§ **EXERCISE**
Please put the lines of the items from the line holding "This screenshot has" to the line holding "(1302, 609)", inclusive, into a JSON list of strings, one string per line with blank lines skipped. Leave the pictures out.

-- Start of DATA LISTING --

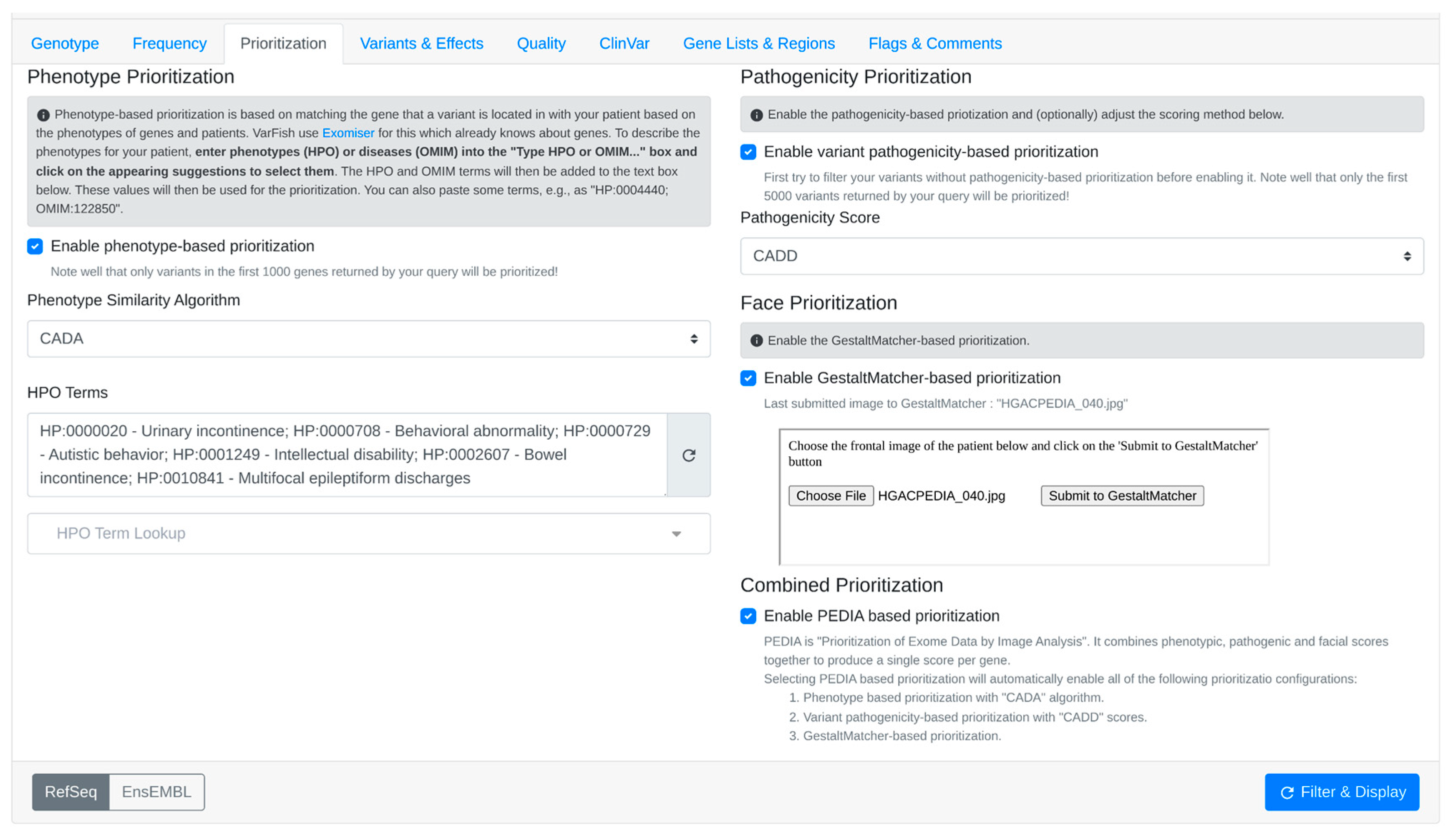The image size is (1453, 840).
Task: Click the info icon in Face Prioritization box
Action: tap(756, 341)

-- End of DATA LISTING --
-- Start of DATA LISTING --

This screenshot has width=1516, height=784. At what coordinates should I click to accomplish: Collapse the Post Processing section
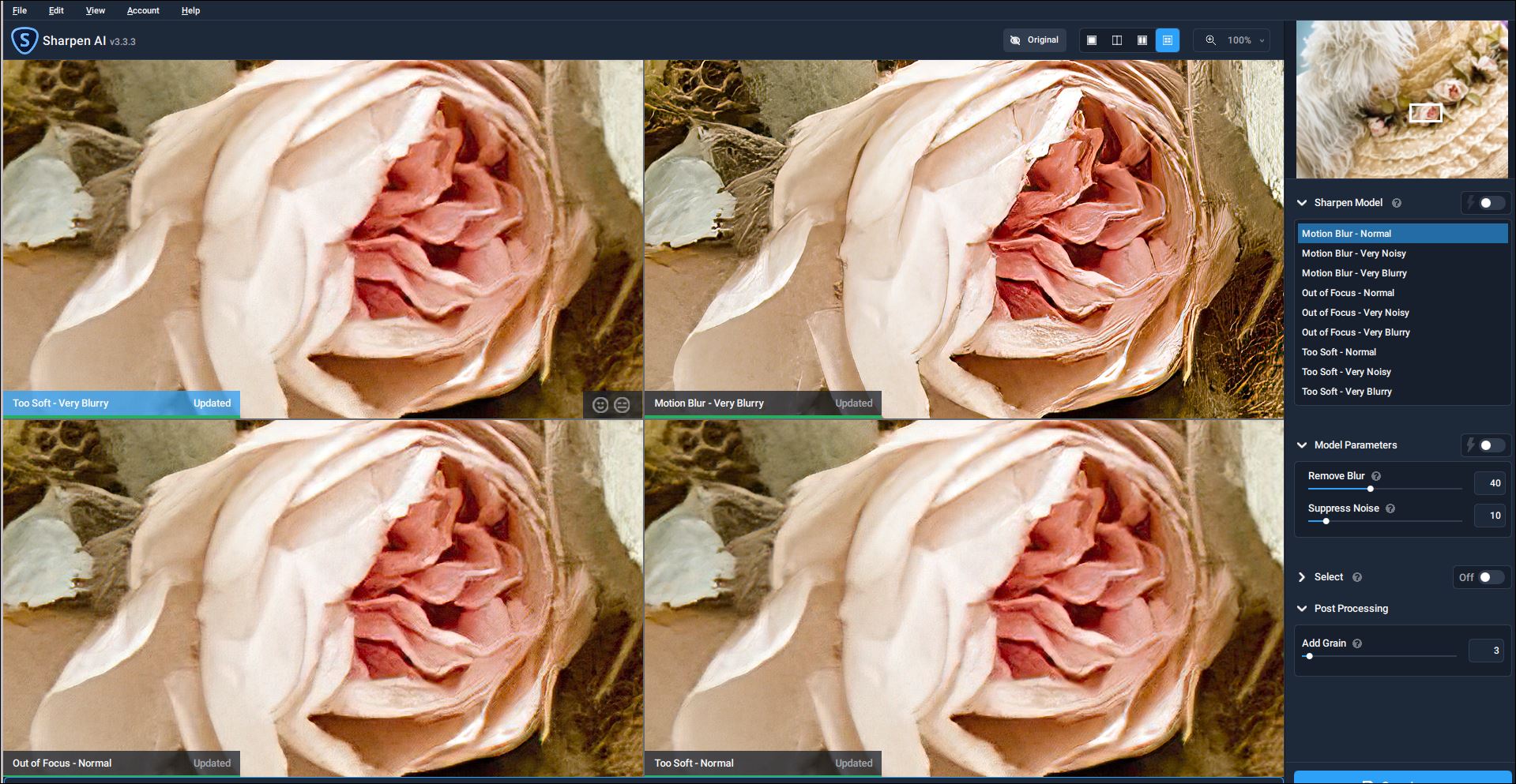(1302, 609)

-- End of DATA LISTING --

§ **THE ANSWER**
[
  "This screenshot has width=1516, height=784. At what coordinates should I click to accomplish: Collapse the Post Processing section",
  "(1302, 609)"
]